We are now entering the 2013 season and 2000 is a distant memory. The Rockies have not made a bold move for a pitcher since; instead, they have attempted to build from within. The problem is that the interior development program has not produced the talent the organization had hoped for. There are a few bright spots here and there, Ubaldo and potentially Jhoulys Chacin are some of the names that jump out to me. But for every pitcher that semi-worked out there seemed to be a far greater amount that did not. Think Chin-hui Tsao, Jason Jennings, and Shawn Chacon to name a few.
It's time for the Rockies brass to realize that the past is the past. In order for the Rockies to improve they need to be willing to spend money on pitching. They are a mid-market team and they obviously don't have heaps of money lying around to spend on pitching, but something has to be done. The formula for success might have to involve tough decisions such as trading away a superstar for pitching or letting certain guys go instead of re-upping their contracts in order to have money to spend on pitching.
The problem is two-fold in attracting free agent pitchers. One is obviously the money. Good starting pitching is expensive and the Rockies aren't the Yankees, Dodgers, Angels, or Red Sox, not by a long shot. The second problem is that free agent pitchers often don't want to come here because they don't want to see their numbers inflate and lose out on the chance to sign the next big deal after leaving here.
Of course one way to solve that problem is by having a winning organization, because ultimately pitchers would be attracted to Coors if the Rockies were a constant winner. But until a winning organization can be established the front office has to have a change of heart when it comes to signing free agent pitching. I'm not delusional and saying that the Rockies can magically be in the market for high priced free agent pitchers every year, but they do have the means to make a splash occasionally.

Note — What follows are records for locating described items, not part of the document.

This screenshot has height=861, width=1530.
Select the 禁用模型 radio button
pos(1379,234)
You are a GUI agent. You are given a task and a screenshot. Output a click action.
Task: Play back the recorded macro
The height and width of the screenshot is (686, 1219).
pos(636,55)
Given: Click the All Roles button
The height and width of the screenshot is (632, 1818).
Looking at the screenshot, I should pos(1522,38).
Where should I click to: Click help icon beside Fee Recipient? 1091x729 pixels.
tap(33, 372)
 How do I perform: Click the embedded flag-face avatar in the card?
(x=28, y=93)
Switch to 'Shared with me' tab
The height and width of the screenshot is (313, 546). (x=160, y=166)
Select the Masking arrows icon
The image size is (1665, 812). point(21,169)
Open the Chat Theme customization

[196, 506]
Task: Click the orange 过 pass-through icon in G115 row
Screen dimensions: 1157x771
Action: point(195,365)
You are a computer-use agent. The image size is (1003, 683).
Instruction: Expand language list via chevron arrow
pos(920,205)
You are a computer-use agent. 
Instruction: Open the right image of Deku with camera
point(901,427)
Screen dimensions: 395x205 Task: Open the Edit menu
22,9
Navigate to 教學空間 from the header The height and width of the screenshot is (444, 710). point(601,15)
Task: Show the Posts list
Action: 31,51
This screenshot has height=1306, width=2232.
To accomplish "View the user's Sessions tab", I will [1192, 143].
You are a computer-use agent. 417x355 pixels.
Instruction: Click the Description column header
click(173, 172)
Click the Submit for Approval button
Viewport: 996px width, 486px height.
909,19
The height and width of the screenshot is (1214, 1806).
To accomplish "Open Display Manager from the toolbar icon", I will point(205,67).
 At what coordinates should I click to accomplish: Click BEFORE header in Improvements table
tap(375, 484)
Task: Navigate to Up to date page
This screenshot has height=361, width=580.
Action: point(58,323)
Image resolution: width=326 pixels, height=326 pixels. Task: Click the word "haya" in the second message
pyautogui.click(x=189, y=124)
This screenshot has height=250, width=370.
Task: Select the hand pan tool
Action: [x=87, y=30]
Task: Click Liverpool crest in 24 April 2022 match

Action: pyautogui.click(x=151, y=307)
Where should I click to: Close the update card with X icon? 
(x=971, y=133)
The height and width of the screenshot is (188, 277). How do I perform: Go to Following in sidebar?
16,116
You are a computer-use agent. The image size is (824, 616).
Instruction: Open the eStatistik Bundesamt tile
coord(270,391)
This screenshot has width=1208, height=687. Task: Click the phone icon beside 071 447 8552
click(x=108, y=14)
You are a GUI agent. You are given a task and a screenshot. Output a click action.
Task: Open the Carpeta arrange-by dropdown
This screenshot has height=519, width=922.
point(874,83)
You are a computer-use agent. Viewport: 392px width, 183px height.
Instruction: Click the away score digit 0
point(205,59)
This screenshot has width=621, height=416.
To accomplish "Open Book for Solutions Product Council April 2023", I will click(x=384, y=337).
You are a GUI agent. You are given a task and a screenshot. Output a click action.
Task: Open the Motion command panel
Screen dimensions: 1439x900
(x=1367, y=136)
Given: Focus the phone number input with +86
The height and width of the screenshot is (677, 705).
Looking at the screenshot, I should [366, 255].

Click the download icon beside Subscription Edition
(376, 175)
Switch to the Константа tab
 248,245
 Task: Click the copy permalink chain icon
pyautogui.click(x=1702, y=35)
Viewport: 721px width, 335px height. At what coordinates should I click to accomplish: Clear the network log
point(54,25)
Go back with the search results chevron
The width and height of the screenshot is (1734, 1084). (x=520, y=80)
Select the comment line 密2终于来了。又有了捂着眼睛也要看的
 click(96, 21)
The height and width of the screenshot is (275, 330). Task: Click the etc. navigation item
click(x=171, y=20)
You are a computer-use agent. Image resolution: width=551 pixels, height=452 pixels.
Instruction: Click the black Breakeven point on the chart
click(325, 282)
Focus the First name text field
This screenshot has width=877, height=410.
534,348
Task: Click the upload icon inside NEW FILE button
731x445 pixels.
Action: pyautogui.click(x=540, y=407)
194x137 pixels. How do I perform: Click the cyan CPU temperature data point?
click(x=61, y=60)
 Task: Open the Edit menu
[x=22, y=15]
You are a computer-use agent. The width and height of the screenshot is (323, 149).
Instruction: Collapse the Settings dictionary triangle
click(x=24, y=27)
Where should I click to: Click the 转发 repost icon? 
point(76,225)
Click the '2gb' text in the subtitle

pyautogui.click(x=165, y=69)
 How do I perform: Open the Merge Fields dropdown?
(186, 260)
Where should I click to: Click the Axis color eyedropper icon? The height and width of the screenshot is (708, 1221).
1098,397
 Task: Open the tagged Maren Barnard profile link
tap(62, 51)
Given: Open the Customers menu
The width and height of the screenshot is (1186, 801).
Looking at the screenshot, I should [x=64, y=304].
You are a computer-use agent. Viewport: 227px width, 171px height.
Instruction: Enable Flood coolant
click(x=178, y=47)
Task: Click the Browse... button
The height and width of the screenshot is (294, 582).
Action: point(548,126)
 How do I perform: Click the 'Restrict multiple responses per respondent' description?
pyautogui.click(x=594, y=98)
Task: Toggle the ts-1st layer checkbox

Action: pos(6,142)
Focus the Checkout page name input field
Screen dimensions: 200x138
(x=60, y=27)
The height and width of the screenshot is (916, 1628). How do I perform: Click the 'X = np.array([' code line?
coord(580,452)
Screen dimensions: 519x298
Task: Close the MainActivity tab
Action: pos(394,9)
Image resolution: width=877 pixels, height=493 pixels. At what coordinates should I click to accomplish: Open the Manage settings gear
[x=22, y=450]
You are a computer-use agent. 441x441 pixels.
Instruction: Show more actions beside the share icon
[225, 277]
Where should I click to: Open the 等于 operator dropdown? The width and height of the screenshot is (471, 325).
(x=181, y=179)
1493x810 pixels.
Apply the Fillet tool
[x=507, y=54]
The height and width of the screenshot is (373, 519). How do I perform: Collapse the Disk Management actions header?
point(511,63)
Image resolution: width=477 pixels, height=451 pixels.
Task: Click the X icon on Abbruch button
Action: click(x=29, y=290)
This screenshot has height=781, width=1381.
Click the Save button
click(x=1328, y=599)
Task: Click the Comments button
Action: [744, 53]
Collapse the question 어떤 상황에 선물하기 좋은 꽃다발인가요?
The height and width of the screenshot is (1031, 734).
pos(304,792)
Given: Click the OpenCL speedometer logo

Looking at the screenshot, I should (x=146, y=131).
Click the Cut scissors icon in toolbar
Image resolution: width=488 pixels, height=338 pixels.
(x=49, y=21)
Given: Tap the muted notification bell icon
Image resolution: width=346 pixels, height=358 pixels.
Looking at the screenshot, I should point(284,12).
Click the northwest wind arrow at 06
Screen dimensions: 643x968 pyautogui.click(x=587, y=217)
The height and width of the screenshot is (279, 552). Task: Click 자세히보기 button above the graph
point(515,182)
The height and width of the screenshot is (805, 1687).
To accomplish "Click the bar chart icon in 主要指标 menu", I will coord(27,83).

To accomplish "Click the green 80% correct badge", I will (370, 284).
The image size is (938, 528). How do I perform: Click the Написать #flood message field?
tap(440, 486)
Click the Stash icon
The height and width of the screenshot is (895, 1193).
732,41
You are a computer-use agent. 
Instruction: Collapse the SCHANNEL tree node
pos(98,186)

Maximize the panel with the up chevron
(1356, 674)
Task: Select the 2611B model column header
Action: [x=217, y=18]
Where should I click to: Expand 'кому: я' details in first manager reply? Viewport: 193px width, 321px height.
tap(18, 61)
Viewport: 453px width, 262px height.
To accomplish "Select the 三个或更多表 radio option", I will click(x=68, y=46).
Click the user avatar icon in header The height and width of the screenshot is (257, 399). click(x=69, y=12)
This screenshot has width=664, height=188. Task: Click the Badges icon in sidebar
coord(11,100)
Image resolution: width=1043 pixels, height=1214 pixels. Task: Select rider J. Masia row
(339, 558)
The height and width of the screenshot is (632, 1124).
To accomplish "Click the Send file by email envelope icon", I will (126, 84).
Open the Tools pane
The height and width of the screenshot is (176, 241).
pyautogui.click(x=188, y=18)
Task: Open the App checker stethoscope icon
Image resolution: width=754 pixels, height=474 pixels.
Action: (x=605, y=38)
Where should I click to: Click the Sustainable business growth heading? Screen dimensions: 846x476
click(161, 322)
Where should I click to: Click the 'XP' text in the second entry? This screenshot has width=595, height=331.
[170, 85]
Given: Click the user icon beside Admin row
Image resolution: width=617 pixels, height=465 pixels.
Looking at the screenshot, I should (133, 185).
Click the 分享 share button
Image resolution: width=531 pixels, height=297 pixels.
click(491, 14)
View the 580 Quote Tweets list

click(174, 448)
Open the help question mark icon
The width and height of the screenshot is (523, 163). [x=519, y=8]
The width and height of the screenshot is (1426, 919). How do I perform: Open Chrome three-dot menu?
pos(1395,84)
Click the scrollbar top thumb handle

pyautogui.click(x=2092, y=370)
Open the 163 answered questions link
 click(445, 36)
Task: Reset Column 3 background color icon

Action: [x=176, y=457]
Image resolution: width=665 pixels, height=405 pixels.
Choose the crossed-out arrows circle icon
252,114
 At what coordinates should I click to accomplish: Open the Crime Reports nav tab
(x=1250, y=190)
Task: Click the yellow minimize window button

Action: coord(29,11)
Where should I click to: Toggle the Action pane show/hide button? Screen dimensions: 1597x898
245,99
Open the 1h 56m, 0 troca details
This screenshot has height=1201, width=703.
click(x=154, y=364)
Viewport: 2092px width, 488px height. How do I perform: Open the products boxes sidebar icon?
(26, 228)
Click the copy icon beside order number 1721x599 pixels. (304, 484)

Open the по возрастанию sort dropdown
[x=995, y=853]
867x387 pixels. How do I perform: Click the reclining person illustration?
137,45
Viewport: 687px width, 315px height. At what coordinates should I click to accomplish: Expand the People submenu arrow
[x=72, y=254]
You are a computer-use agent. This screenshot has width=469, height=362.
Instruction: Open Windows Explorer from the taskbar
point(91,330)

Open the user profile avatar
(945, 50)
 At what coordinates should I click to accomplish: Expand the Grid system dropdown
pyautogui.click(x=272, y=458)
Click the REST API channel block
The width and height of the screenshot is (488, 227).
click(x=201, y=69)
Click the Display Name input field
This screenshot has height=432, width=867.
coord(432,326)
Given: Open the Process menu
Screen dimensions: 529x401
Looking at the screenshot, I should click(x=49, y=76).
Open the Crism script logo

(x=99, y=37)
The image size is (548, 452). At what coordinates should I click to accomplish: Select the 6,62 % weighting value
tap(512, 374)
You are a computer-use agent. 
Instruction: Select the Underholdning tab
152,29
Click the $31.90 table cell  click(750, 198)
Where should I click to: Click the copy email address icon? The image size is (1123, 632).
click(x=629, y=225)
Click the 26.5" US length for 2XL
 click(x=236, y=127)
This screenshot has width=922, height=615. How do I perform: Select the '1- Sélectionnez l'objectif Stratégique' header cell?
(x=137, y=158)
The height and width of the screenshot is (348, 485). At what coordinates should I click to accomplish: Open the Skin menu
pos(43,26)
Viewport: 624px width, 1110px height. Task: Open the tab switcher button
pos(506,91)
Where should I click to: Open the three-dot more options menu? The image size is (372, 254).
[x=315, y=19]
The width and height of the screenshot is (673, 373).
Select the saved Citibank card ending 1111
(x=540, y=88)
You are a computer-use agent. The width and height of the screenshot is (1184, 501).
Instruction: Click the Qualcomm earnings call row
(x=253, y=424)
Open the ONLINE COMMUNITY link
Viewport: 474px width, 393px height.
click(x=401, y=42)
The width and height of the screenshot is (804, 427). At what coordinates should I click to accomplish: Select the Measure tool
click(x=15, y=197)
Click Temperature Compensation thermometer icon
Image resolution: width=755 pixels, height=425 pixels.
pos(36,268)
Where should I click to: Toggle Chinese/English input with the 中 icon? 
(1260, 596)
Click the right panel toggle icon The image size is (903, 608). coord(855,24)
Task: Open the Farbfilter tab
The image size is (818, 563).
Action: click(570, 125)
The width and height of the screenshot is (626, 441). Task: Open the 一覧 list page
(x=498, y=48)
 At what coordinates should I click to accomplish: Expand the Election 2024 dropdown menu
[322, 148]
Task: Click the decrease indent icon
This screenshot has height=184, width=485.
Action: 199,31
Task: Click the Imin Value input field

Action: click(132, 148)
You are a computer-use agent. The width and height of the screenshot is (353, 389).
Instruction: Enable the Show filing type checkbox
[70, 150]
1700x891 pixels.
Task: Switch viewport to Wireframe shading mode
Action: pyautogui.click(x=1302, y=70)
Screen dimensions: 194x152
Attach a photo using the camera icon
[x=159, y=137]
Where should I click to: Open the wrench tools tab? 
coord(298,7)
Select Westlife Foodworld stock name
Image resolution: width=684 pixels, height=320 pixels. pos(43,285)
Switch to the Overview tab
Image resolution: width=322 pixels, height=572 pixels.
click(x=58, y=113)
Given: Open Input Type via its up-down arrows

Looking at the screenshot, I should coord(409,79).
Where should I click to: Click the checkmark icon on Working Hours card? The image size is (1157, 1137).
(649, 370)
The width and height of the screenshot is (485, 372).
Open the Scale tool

So the way I see it is this. Either the Rockies front office changes their philosophy and takes another free agent risk on starting pitching or the Rockies must trade away talented position players for pitchers. As a mid-market team the means to surviving in baseball involves many difficult decisions and they aren't guaranteed to pan out, but in my opinion something has to change because the Rockies just aren't developing pitchers like they need to in order to have success.
Trading away Troy Tulowitzki in his prime is a sentence I don't even like to type, but could it be the only way the Rockies can get the pitching they need? The same goes for Carlos Gonzalez. I don't want to see either of those guys traded and I want the Rockies to succeed with them. The stark reality is that trading them might be the most likely scenario in which the Rockies can solve their pitching problems in the short run.
In the long run the Rockies have some promising prospects, but given their history of developing prospects it makes me nervous to rely completely on that. If the Rockies choose to continue developing pitching from within and only offering lower priced free agents contracts there is still hope. In 2009 the Rockies saw all 5 starting pitchers win at least 10 games and that was enough for a playoff berth. But counting on that to happen consistently will likely leave the Rockies out of the playoff hunt on a regular basis.